- Born: August 24, 1968 (age 57) Jingjiang, Jiangsu, China
- Occupations: manager, actor

Chinese name
- Simplified Chinese: 宋祖德

Standard Mandarin
- Hanyu Pinyin: Sòng Zǔdé

= Song Zude =

Song Zude (宋祖德 (Sòng Zǔdé); born August 24, 1968), known as "the King of Media Hype", is a famous person in the entertainment circle of mainland China. From 2002 to 2008, his accusations and allegations toward different celebrities have been responded by national attention.

Song was born in Jingjiang, Jiangsu in 1968. He graduated from Shanghai Jiao Tong University in 1989.

Song, renowned as one of the most controversial people in China, could always attract nationwide attention after he publicizes his accusations toward different people.

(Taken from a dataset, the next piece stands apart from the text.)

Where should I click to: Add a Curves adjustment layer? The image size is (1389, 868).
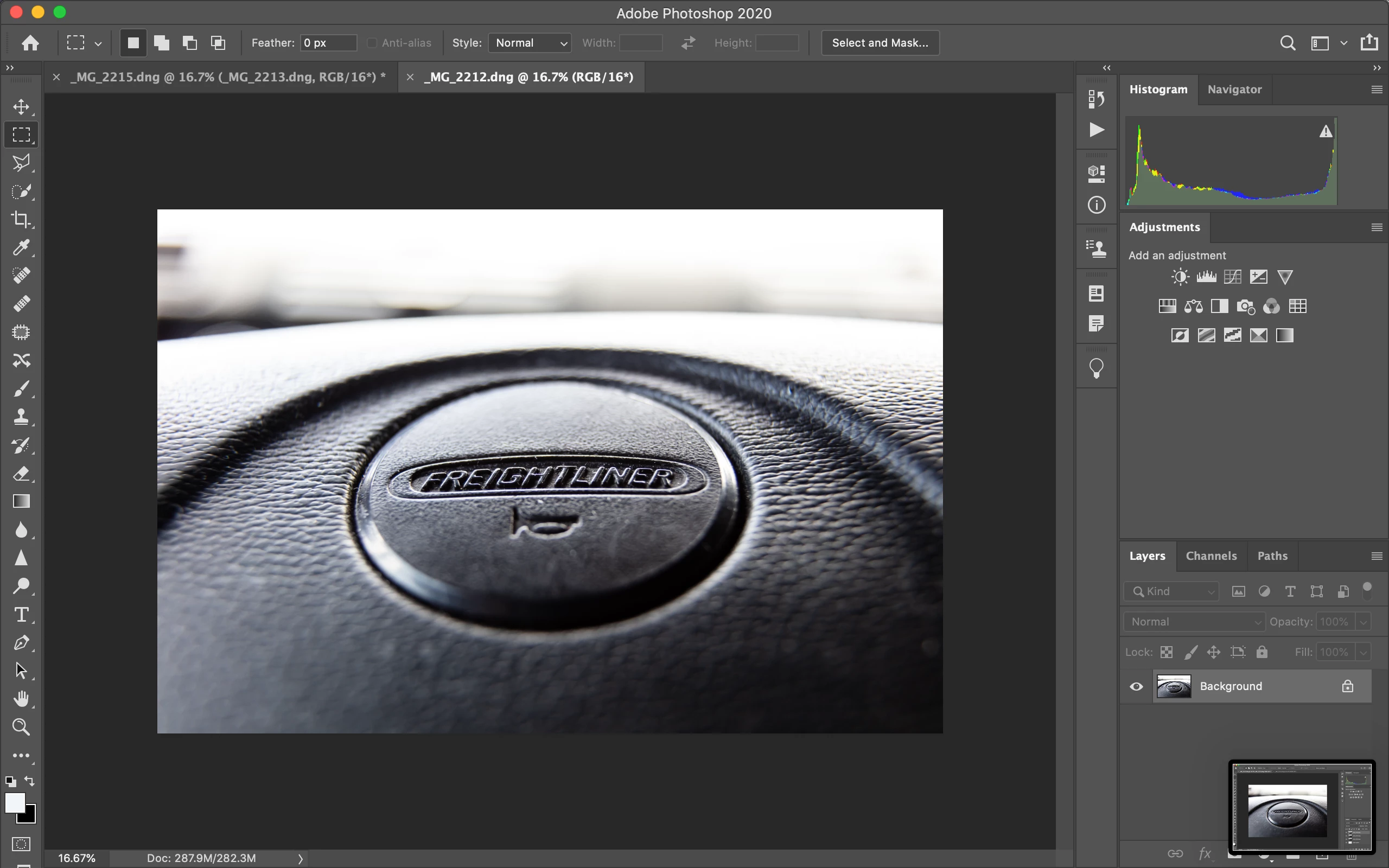point(1232,277)
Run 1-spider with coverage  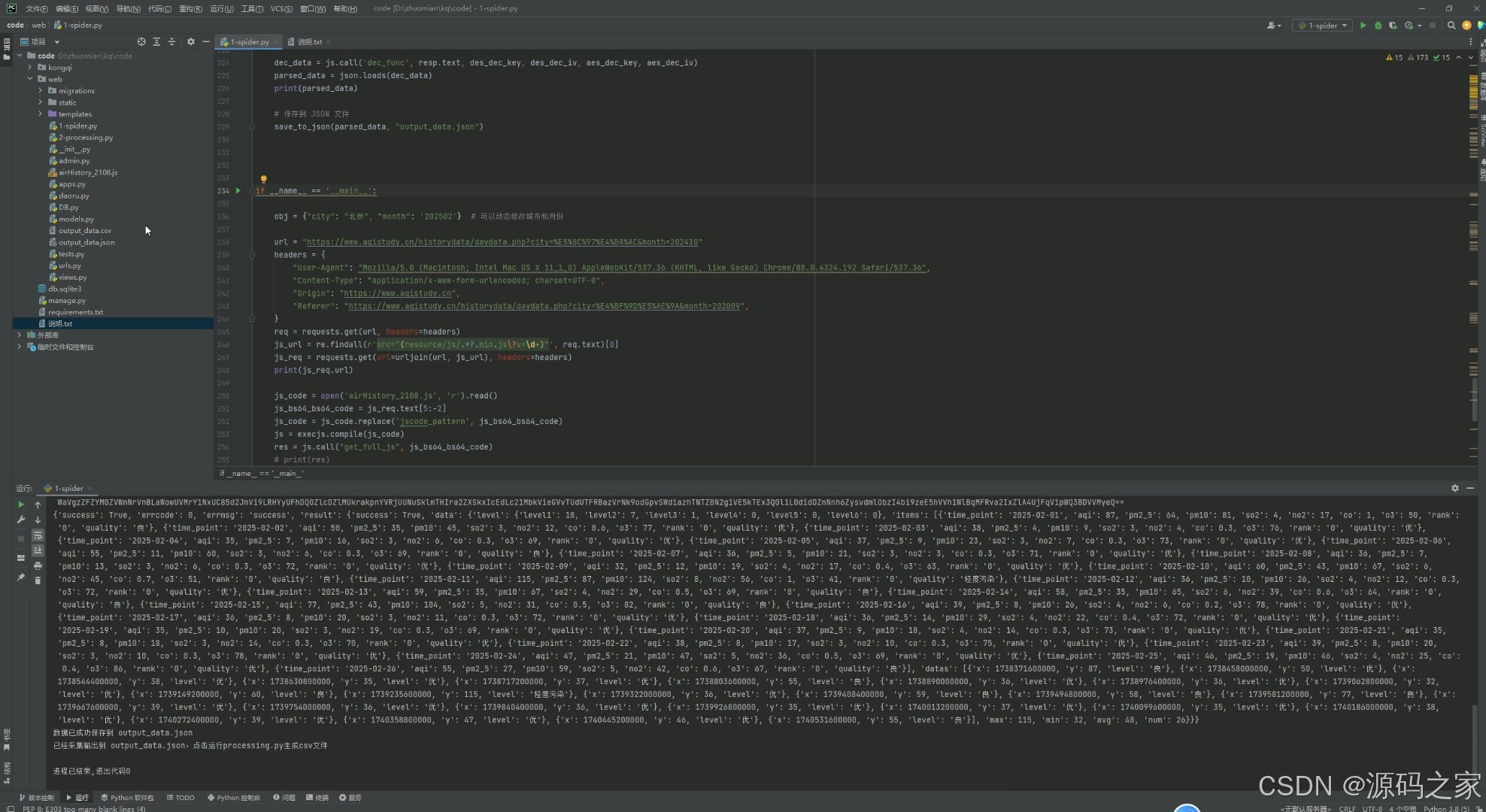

In January 2005, after he announced he was willing to buy the chest hair of Fei Xiang, a singer in Asia, in order to donate for the relief effort of 2004 Indian Ocean earthquake, people from both Indonesia and China accused him of disrespect. In October, 2008, after he accused the late Xie Jin, a well-known and respected film maker in China who died earlier that month, of having a dissolute life, most of the major medias in mainland China, as well as government-controlled agencies, accused him harshly. He is now known by a great number of people in mainland China.